Una seconda organizzazione, la GI Rights Hotline di Quaker House, ha segnalato 429 richieste di informazioni a marzo e 440 ad aprile, con una domanda elevata che continua da allora. Il gruppo sta attualmente seguendo circa 30 persone che stanno attivamente portando avanti domande di obiezione di coscienza, rispetto alle cinque-dieci di qualsiasi momento prima della guerra, secondo la consulente Lenore Yarger.

Yarger ha osservato che il numero di richiedenti formali probabilmente sottostima il più ampio disagio tra i ranghi, aggiungendo che ciò "non riflette il numero completo di persone che hanno espresso esitazioni su ciò che viene detto loro di dover fare."

Molti obiettori affermano di aver ricevuto ordini di compiere azioni che ritengono violare il diritto internazionale umanitario, come attacchi a infrastrutture civili in violazione delle Convenzioni di Ginevra.

"Mi sono reso conto che non c’è modo di interpretare il diritto internazionale come se autorizzasse a colpire ponti civili, ma in realtà", ha detto un militare, "se il presidente vuole far saltare dei ponti, gli avvocati troveranno il modo di dire che va bene farlo, e nessuno, in alto o in basso nella catena di comando, si ferma mai a dire no."

Il militare ha detto che gli era stato riferito che i bersagli erano "dual-use", cioè destinati sia a scopi militari sia civili, ma ha ritenuto insufficiente questa spiegazione e ha detto che ciò lo ha portato a mettere in discussione il proprio ruolo nell’esercito.

"L’attuale leadership è così imprevedibile", ha detto uno dei militari.

Altri militari hanno descritto un’analoga inquietudine per Operation Southern Spear, la campagna contro presunti trafficanti di droga che ha incluso attacchi a più di 60 imbarcazioni e ha causato oltre 210 morti.
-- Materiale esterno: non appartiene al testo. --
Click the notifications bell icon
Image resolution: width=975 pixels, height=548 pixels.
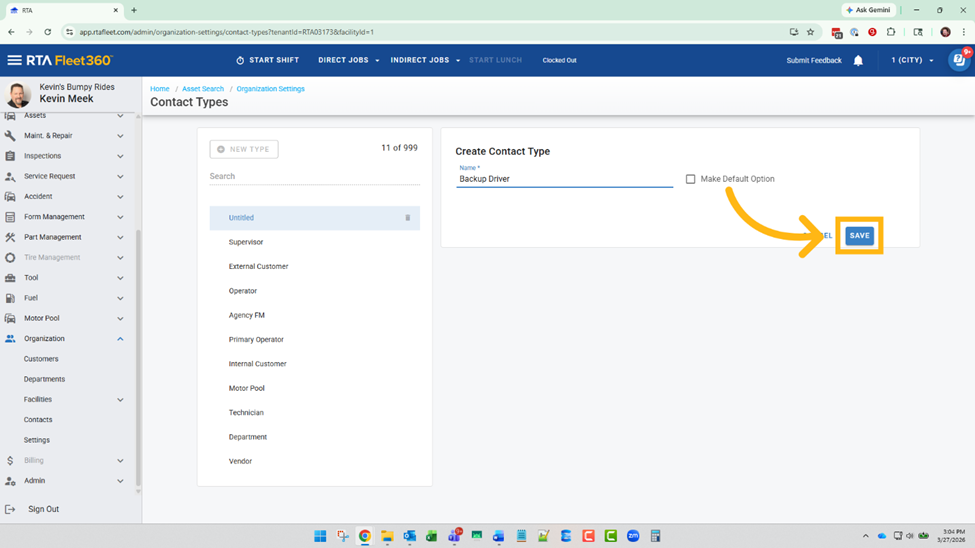858,61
Un militare ha detto che è stato difficile confermare se gli strike colpissero i bersagli previsti o danneggiassero i civili.

"Puoi dirti quello che vuoi la notte e dire che erano tutti strike di precisione e che erano tutti pianificati, ma c’è almeno una persona innocente che sento di aver danneggiato indirettamente", ha detto uno dei militari.

Per qualificarsi come obiettore di coscienza, il Department of Defense richiede ai militari di dimostrare una opposizione alla guerra "ferma, definita, sincera e profondamente sentita" sul piano morale, religioso o etico. Il processo include una domanda scritta, colloqui con comandanti, un cappellano e un valutatore della salute mentale, oltre all’approvazione finale del segretario di appartenenza. Può richiedere fino a un anno.

Per i militari che valutano se avviare quel processo, i tempi contano perché possono estendersi per mesi di incertezza mentre le loro unità restano attive nel conflitto. Questo rende la decisione meno una via rapida per lasciare il servizio e più una questione di poter continuare con coscienza mentre la guerra prosegue.

"La guerra con l’Iran è stata davvero il punto di rottura per loro, quando hanno capito che dovevano agire per assicurarsi di non partecipare a qualcosa di cui si sarebbero pentiti per il resto della loro vita", ha detto Prysner, un veterano dell’esercito che ha prestato servizio nella guerra in Iraq.

Ha detto che la maggior parte delle chiamate proveniva da militari più preoccupati della moralità della guerra che della paura per la propria vita.

"Hanno paura delle implicazioni morali ed etiche del partecipare a questo", ha detto Prysner. "Hanno paura di uccidere per qualcosa in cui non credono e che non ritengono giusto."

Il Department of Defense non ha risposto a una richiesta di commento.